-- Required work --
Your answer should consist of each line below that includes the word "named".

-- Materials provided --
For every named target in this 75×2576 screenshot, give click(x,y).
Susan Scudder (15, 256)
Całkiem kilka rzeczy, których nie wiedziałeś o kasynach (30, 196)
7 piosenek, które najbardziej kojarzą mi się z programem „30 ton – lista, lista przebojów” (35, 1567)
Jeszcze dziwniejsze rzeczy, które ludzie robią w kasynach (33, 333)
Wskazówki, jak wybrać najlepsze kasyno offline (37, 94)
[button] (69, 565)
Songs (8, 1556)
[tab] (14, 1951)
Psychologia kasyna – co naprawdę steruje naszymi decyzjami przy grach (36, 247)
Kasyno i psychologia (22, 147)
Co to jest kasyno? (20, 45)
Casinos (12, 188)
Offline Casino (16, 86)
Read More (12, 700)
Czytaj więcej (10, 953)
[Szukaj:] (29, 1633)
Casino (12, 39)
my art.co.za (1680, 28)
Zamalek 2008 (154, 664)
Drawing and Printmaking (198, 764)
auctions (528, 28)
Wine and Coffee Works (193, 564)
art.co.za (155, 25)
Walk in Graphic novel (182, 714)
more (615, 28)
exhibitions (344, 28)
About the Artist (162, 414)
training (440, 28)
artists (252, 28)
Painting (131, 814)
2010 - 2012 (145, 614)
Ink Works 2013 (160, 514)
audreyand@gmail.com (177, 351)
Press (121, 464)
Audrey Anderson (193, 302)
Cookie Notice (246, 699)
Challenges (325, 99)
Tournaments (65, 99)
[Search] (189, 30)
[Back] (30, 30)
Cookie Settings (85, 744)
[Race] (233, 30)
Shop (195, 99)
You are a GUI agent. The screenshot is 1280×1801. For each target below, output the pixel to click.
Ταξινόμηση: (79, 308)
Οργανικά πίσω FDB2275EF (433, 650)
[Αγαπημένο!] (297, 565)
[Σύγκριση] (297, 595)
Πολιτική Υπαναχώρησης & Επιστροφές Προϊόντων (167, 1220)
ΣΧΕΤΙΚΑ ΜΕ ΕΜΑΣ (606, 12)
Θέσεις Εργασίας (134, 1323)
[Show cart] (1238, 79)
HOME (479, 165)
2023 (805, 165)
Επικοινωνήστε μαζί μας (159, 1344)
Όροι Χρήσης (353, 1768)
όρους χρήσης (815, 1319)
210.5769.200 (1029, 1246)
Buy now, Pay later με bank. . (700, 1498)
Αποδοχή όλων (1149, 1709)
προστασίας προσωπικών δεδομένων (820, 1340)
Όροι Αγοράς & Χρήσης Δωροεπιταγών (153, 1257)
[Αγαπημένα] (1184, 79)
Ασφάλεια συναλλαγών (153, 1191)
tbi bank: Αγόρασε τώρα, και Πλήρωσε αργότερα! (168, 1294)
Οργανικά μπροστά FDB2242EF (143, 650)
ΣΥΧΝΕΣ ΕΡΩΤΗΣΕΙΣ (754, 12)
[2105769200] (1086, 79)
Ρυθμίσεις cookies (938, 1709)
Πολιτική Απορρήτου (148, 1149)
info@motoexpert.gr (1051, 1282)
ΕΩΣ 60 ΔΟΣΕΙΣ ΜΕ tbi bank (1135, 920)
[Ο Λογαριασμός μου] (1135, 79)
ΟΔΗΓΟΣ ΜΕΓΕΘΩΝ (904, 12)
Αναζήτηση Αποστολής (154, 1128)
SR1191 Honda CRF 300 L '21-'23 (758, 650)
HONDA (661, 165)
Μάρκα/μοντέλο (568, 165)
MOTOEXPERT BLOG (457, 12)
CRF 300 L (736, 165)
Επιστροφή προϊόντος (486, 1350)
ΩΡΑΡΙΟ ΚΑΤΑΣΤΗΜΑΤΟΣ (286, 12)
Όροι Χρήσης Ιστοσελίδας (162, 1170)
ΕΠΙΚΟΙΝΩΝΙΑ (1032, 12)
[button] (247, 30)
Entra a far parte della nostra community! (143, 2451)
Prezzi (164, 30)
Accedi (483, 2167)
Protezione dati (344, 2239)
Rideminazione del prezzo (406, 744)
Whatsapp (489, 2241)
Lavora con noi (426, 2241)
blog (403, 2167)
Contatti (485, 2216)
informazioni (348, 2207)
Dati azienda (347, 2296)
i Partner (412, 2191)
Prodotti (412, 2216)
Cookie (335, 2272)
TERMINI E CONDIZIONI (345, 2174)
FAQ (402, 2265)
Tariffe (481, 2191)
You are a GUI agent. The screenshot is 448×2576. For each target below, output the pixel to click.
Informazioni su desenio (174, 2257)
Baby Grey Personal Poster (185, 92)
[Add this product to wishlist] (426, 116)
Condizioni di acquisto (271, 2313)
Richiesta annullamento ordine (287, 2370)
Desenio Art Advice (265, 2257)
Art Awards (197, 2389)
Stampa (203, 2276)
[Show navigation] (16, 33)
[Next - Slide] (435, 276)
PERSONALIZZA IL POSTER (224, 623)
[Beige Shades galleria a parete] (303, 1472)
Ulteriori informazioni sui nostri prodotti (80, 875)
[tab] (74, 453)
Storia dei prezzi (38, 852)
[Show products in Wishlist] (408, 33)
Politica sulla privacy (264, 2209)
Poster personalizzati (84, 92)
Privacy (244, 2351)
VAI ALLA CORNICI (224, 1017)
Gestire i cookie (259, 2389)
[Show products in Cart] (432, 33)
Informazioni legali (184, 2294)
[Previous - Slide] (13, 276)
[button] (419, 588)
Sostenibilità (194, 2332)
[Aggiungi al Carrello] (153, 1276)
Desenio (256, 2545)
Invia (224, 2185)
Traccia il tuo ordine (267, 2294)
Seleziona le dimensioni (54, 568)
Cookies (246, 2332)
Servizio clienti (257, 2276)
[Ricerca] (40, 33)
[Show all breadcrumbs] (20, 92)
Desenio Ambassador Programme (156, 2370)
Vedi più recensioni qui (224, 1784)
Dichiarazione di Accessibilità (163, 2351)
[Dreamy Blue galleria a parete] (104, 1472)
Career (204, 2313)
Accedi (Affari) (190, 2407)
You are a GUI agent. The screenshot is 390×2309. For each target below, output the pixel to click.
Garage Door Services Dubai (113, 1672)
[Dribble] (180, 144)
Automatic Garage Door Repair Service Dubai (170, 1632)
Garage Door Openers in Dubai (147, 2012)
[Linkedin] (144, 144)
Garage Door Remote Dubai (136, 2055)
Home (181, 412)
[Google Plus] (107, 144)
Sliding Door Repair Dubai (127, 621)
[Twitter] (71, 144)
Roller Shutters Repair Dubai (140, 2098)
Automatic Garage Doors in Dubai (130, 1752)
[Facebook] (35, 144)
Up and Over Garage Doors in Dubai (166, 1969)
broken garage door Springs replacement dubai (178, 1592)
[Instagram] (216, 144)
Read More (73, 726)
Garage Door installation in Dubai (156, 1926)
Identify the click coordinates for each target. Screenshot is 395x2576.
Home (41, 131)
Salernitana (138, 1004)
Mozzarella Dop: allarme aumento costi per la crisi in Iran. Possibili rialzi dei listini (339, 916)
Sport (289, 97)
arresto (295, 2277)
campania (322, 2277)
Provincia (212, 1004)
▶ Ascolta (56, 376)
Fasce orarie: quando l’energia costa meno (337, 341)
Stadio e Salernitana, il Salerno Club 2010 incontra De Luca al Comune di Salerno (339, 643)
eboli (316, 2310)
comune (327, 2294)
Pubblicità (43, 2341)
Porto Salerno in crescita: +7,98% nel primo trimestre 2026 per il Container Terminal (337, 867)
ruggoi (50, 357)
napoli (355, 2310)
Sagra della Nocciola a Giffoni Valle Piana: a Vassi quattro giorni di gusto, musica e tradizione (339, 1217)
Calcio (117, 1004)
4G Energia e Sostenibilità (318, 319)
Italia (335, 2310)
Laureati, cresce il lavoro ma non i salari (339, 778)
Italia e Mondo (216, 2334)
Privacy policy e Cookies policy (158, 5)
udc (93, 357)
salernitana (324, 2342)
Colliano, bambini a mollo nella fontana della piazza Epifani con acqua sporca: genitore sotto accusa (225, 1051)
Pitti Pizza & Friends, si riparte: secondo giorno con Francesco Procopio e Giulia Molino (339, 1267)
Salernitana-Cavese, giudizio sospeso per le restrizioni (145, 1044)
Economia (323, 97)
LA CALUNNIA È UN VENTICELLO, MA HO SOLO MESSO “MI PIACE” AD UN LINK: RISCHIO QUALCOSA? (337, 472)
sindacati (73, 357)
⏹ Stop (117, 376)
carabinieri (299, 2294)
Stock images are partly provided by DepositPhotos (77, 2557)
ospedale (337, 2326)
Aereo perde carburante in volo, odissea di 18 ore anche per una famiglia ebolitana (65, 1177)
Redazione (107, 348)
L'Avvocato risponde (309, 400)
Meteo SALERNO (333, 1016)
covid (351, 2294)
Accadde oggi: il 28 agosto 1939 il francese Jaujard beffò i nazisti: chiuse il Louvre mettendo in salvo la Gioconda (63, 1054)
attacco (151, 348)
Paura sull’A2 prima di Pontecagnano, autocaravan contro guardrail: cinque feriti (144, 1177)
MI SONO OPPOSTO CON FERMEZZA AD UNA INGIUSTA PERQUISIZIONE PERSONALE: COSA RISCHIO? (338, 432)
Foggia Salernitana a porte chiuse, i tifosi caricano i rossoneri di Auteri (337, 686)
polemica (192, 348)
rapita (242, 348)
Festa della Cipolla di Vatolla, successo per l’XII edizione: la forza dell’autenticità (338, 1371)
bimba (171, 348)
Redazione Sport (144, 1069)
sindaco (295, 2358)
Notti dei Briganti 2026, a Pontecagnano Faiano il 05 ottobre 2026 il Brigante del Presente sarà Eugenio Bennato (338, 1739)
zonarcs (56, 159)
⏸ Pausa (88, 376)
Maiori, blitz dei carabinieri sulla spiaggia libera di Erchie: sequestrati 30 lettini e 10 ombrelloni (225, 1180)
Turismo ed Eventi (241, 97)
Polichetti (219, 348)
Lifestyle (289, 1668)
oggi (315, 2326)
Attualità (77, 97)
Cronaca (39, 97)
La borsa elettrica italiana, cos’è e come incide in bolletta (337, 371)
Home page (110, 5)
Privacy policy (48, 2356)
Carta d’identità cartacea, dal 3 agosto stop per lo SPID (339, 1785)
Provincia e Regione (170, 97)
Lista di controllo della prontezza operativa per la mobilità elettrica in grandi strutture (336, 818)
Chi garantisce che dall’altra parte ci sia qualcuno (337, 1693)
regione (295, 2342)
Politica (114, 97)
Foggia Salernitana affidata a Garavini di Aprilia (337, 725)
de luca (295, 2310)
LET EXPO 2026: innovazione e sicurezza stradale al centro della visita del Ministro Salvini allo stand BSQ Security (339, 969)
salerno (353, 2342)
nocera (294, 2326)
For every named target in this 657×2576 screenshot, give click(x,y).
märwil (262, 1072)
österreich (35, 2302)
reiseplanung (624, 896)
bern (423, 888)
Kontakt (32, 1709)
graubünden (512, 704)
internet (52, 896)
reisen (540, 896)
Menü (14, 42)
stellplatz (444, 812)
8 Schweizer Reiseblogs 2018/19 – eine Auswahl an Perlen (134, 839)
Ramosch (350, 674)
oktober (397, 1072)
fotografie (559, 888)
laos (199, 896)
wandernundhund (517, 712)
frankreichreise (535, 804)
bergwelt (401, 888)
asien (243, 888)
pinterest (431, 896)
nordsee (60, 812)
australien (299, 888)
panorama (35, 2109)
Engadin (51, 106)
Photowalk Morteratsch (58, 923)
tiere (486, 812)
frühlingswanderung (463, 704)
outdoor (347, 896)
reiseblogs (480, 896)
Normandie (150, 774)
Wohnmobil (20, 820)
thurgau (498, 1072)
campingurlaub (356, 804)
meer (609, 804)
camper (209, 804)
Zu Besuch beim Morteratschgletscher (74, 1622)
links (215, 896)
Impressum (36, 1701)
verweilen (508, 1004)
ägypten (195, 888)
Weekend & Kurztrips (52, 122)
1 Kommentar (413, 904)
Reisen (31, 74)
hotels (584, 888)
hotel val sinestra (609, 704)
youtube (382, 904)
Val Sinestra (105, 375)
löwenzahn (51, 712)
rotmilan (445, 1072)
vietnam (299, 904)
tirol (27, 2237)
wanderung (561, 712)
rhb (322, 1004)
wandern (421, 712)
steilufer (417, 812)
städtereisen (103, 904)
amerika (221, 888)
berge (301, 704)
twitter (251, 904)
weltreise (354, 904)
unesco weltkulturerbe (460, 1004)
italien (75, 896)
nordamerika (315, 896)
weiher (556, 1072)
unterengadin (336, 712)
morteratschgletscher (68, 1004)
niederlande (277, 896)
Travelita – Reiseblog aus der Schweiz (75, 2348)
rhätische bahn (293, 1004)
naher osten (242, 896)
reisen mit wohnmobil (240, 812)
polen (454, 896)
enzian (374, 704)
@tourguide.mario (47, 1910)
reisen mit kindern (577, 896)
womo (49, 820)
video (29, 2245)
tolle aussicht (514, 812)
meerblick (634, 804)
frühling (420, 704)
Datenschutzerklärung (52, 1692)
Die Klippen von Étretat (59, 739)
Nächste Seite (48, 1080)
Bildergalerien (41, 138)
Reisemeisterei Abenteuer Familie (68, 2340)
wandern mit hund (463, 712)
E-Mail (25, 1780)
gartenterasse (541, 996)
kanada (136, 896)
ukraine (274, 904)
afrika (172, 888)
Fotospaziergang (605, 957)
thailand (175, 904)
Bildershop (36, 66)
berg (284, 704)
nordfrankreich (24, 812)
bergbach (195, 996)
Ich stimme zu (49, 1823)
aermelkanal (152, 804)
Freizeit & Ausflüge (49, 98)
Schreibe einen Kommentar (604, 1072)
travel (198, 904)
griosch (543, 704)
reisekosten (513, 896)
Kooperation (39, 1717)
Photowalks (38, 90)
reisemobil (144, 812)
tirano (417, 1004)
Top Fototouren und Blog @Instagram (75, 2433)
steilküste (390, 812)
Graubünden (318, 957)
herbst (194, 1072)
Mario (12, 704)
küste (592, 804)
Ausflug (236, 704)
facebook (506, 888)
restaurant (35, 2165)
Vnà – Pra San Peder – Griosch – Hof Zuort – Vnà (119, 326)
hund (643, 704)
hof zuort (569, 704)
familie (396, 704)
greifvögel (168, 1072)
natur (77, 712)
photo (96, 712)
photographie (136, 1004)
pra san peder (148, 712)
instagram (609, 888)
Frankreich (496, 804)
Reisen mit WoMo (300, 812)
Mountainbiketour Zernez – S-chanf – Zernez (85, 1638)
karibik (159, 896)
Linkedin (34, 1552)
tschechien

-- Reply --
For every named target in this 75×2576 screenshot, give click(x,y).
For every named target in this 657×2576 screenshot, give click(x,y).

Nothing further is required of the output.